CA Amiens, 5e ch. soc. A, 30 septembre 2014

 

Reconnaissance de la qualité de coemployeur de la maison mère Continental AG pour les salariés licenciés de l’usine de Clairoix

Cette décision fait suite au très commenté arrêt Molex de la Cour de cassation de juillet 2014.

La cour d’appel d’Amiens a invalidé le motif économique des licenciements de 683 anciens salariés de l’usine Continental de Clairoix (Oise). La cour d’appel a effet confirmé les trois principaux points de la décision du conseil des prud’hommes de Compiègne.

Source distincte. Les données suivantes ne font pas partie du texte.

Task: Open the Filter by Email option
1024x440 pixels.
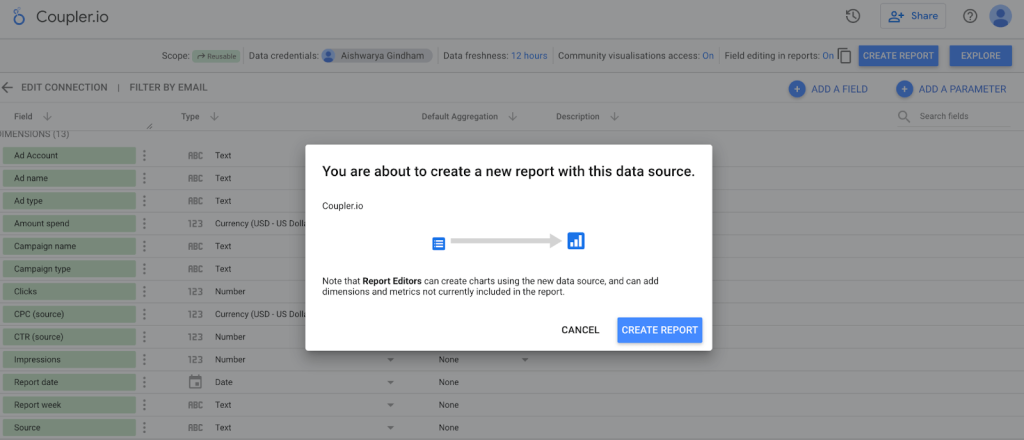Action: pos(168,87)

Le constat d’une situation de coemploi révèle, selon l’expression de Pierre Bailly, « un état de confusion entre des entités distinctes, à la faveur duquel l’une d’elle est intervenue directement dans la gestion des activités de l’employeur en le privant de sa réelle autonomie ». La reconnaissance du coemploi dans cette affaire, s’appuie sur la constatation du contrôle opérationnel étroit et constant sur sa filiale française détenue à 100 %, le fait qu’elle qu’elle dictait et imposait ses choix stratégiques, et prenait en lieu et place de Continental France les décisions les plus importantes en matière de gestion économique et sociale.

Outre « l’absence de justification économique des licenciements, au regard de la situation et des résultats d’ensemble du groupe de dimension mondiale Continental », la cour a considéré que « l’obligation de reclassement n’a pas été satisfaite à l’égard des salariés concernés ».